The Queensland Labor Party couldn’t contain its excitement yesterday. Bill Shorten is to hit the highway again.

“Stay tuned, something very exciting is happening tomorrow!” the Queensland chapter of the Labor Party tweeted yesterday. To dampen any excitement about a Kevin Komeback, the tweet included a map of Queensland and a question mark parked over a photograph of an open road. We imagine the excitement is that a Bill Shorten bus is set to hit the road again, as reported a few days ago in this august organ. One imagines some care will be taken not to replicate the reliance on wings and pressurised cabins that characterised Scott Morrison’s Queensland bus jaunt. Fingers crossed it goes more smoothly than the time in the 2016 election campaign when the Bill bus ground to a halt in the NSW town of Port Macquarie, Shorten’s stationary face left beaming into the traffic. At the time, our first thought was it might have been a consequence of then ALP campaign director George Wright’s email to supporters: “Every dollar counts — we need to get corflute posters on the streets, put advertisements on television and pump petrol into the bus.” A bit of petrol pumped into a diesel-powered bus would have proved that, contrary to Bill Heslop’s belief in Muriel’s Wedding, you can stop progress. It turned out the bus had merely run aground during a tricky reverse, but Sam Dastyari was there to help get it all back on the road and complete an odyssey that ultimately claimed three lives — two kangaroos and an owl — and saw Dasher plant a kiss on the giant Shorten bus-side photo. All perfect training for I’m a Celebrity … Get Me Out of Here!, now we think about it. Just don’t forget to refer to it as the Bill Bus. References to it as the Shorten Bus in 2016 died soon after Strewth and others helpfully pointed out the similarity to Shortbus, a 2006 flick summarised on imdb.com as: “A group of New Yorkers … converge at an underground salon infamous for its blend of art, music, politics and carnality.”

Prose and mod cons

During this latest stretch of wilting heat, more than a few have found their thoughts wandering towards swimming pools. Not least Bill Shorten, who was in the Top End earlier this week to chat about enhancing Palmerston pool. While he was at it, he popped in a bit of what, in a certain light if you squint a tiny bit, conveyed the faintest hint of Class Warfare Lite: “Now, it might be all right for the Liberals — some of whom are rich enough to have big lavish pools in their own homes, but I want every Aussie kid to have a chance to learn to swim, not just those who can afford their own swimming pool, in-built with all the mod cons.” Perhaps it would come as a shock to Shorten to learn his old Moonee Ponds home — which changed hands most recently in 2017 for $3 million — features, according to Domain’s report, a deep solar-heated pool — at least that’s a pool kids could learn to swim in all year round, and solar sets a good example.

Short but sweet

There was a brief amendment to Andrew Broad’s Wikipedia entry yesterday: “He was assistant minister to the Deputy Prime Minister from September 2018 until his resignation over a ‘sugar daddy’ sex scandal in December 2018. He, like Justin Timberlake, is trying to ‘bring sexy back’.” Alas, its time in the sun was so brief it made your average mayfly look like Methuselah.

Show of support

One of the smaller specialties Labor MPs have been developing in recent months has been press conferences that end without a single question being asked. A fresh and welcome twist on the genre was provided by shadow treasurer Chris Bowen’s presser yesterday. The end approached in time-honoured fashion. To wit: “So I think the PM’s visit is just a reminder that Peter Dutton has bungled this particular issue.” Then this.

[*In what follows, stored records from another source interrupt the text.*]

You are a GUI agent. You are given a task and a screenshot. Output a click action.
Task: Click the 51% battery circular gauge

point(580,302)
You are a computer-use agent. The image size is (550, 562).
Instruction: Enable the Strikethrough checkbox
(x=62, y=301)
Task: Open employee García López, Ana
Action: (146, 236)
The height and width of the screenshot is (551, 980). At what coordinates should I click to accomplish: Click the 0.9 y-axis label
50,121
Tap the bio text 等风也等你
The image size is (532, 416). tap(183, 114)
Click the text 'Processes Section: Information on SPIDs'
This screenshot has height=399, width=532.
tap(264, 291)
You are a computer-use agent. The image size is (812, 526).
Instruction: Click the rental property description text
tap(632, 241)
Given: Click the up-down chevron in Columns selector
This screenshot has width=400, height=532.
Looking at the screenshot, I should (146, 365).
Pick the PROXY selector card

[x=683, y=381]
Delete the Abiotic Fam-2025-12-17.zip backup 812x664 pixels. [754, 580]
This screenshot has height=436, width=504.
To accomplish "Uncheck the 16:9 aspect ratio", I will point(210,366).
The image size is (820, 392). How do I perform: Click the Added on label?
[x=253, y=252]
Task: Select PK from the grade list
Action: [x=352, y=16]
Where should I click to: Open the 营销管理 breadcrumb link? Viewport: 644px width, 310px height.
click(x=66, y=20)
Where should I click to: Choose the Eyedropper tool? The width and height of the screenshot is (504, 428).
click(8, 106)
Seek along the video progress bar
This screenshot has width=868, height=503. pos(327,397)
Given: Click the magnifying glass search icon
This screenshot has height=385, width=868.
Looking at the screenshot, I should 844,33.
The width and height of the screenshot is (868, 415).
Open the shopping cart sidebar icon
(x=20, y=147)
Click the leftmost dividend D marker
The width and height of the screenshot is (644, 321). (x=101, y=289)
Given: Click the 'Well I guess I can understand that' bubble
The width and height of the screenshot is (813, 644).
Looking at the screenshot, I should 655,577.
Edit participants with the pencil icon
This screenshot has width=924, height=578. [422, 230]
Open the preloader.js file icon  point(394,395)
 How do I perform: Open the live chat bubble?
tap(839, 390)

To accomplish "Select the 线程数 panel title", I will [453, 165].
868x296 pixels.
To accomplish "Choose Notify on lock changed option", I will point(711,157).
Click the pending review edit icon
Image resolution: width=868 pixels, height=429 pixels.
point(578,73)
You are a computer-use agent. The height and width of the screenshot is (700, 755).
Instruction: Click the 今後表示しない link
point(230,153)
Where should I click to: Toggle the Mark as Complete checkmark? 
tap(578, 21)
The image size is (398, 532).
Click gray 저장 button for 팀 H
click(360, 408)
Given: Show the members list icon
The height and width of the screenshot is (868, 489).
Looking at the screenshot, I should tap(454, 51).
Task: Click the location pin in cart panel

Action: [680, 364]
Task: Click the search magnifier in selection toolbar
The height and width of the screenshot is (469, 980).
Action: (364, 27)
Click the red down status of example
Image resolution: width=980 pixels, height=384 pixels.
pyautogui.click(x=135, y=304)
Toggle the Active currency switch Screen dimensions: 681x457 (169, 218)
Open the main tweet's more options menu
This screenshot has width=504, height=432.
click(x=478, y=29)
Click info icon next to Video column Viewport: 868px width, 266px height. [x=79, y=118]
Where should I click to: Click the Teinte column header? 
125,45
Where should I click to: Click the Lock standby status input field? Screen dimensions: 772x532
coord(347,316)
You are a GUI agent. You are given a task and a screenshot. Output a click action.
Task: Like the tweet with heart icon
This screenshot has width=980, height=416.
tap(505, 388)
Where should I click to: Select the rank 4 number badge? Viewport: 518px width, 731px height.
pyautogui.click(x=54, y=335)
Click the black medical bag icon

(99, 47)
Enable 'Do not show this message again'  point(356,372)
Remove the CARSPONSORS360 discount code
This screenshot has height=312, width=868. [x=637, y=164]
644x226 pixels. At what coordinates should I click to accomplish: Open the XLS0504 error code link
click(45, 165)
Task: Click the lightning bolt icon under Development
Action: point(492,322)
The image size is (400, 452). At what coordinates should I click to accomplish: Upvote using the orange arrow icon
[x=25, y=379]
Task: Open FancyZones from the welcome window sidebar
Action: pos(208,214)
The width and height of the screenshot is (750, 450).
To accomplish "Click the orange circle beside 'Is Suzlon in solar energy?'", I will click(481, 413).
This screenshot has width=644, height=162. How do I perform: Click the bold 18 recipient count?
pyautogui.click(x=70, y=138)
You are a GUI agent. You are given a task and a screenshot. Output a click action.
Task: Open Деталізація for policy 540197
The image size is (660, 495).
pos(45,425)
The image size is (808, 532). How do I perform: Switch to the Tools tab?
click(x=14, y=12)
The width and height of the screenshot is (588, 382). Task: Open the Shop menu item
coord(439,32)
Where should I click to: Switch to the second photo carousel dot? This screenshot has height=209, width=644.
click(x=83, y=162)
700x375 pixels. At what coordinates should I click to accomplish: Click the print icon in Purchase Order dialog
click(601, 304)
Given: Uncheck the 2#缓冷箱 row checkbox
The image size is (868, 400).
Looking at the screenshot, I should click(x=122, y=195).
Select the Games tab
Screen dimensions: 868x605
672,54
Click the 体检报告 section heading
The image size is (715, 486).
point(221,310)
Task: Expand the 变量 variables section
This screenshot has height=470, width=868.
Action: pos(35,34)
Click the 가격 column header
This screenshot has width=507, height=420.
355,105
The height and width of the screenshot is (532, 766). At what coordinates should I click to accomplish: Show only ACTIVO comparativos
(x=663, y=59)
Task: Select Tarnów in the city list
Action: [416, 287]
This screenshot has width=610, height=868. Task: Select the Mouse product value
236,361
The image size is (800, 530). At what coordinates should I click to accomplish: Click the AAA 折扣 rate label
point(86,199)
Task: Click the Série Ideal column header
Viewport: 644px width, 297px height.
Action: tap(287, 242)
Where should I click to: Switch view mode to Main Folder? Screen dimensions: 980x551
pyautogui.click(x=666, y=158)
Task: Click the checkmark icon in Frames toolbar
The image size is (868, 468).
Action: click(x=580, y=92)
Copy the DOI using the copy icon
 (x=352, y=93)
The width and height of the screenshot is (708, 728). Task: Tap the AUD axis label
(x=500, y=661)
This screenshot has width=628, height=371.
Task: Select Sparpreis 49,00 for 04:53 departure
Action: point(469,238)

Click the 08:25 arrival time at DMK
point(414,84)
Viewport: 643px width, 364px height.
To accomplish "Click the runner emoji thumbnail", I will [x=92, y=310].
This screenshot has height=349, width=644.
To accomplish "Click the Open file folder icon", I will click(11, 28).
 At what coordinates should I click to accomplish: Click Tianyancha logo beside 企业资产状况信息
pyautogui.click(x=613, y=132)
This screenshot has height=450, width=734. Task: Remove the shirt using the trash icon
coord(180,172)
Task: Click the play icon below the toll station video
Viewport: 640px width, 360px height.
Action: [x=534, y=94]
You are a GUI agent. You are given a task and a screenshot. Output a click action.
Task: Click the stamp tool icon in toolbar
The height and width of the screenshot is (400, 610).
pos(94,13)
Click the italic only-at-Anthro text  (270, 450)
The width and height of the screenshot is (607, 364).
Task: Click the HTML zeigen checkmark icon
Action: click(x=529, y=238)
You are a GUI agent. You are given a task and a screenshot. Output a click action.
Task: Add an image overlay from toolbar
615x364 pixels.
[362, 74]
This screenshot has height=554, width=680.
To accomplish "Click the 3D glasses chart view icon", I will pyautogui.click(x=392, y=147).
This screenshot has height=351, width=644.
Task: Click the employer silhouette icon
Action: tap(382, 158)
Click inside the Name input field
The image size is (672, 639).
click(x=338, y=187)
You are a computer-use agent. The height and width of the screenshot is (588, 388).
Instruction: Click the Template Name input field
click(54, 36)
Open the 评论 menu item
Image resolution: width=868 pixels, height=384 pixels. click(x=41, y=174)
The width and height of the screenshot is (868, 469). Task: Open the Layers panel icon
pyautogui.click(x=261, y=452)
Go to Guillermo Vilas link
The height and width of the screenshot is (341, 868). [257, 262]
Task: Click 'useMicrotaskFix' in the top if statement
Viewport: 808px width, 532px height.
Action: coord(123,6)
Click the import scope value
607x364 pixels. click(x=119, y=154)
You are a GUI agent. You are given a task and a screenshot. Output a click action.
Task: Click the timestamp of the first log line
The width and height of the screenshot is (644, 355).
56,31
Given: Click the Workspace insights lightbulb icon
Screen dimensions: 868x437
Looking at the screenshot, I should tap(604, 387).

Bowen: “Happy to take any questions.”

Constituent: “How are you, sir?”

Bowen: “G’day, mate. A bit of support there from a passer-by. Any questions? No?”

We could be pedantic and note Bowen didn’t actually answer his constituent’s question, but let’s leave that particular hair unsplit.

With love

On a different note, we’ll finish with a salute to our friend Trevor Jamison. An artist of both building and brush; a man in love with family and fudge; a drinker of melted ice cream and maker of calendars; a careful observer and energetic talker; a man whose face and mighty eyebrows worked together so perfectly that when he smiled it was like a burst of sunshine beneath thunder clouds; a man who made you feel like your mere arrival was better than even that fudge. Mortality has made the mistake of giving Trevor an early mark — a terribly, terribly early mark. May sweetness meet you, Trev.